The lines from the start of the records through the one containing "Given: Open the" are to be restated word for word; please include both ends.

★ ★ ★

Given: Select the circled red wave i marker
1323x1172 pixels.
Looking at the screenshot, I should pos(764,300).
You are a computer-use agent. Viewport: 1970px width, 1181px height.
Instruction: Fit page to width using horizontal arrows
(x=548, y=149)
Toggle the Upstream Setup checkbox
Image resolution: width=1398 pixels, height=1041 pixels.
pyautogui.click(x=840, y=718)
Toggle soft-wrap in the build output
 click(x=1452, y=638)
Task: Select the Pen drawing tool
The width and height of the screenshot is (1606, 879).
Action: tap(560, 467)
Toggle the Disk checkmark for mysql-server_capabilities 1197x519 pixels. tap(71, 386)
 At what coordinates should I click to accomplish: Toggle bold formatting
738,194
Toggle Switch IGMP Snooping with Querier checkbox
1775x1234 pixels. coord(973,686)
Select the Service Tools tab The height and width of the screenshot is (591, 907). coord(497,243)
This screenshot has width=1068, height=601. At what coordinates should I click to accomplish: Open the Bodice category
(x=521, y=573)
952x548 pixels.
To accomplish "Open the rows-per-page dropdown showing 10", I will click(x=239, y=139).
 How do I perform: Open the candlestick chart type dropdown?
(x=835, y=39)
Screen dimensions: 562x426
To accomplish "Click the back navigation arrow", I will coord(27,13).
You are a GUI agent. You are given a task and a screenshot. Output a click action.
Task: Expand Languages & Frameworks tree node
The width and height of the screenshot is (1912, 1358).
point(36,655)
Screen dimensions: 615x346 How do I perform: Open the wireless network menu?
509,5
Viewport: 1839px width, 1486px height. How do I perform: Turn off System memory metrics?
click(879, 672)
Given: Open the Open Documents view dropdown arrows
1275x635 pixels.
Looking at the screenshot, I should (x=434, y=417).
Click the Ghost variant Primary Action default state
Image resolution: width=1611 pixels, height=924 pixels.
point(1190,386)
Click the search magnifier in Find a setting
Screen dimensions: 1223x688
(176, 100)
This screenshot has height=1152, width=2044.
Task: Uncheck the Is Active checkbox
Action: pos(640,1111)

★ ★ ★

**OUTPUT:**
Given: Select the circled red wave i marker
1323x1172 pixels.
Looking at the screenshot, I should pos(764,300).
You are a computer-use agent. Viewport: 1970px width, 1181px height.
Instruction: Fit page to width using horizontal arrows
(x=548, y=149)
Toggle the Upstream Setup checkbox
Image resolution: width=1398 pixels, height=1041 pixels.
pyautogui.click(x=840, y=718)
Toggle soft-wrap in the build output
 click(x=1452, y=638)
Task: Select the Pen drawing tool
The width and height of the screenshot is (1606, 879).
Action: tap(560, 467)
Toggle the Disk checkmark for mysql-server_capabilities 1197x519 pixels. tap(71, 386)
 At what coordinates should I click to accomplish: Toggle bold formatting
738,194
Toggle Switch IGMP Snooping with Querier checkbox
1775x1234 pixels. coord(973,686)
Select the Service Tools tab The height and width of the screenshot is (591, 907). coord(497,243)
This screenshot has width=1068, height=601. At what coordinates should I click to accomplish: Open the Bodice category
(x=521, y=573)
952x548 pixels.
To accomplish "Open the rows-per-page dropdown showing 10", I will click(x=239, y=139).
 How do I perform: Open the candlestick chart type dropdown?
(x=835, y=39)
Screen dimensions: 562x426
To accomplish "Click the back navigation arrow", I will coord(27,13).
You are a GUI agent. You are given a task and a screenshot. Output a click action.
Task: Expand Languages & Frameworks tree node
The width and height of the screenshot is (1912, 1358).
point(36,655)
Screen dimensions: 615x346 How do I perform: Open the wireless network menu?
509,5
Viewport: 1839px width, 1486px height. How do I perform: Turn off System memory metrics?
click(879, 672)
Given: Open the Open Documents view dropdown arrows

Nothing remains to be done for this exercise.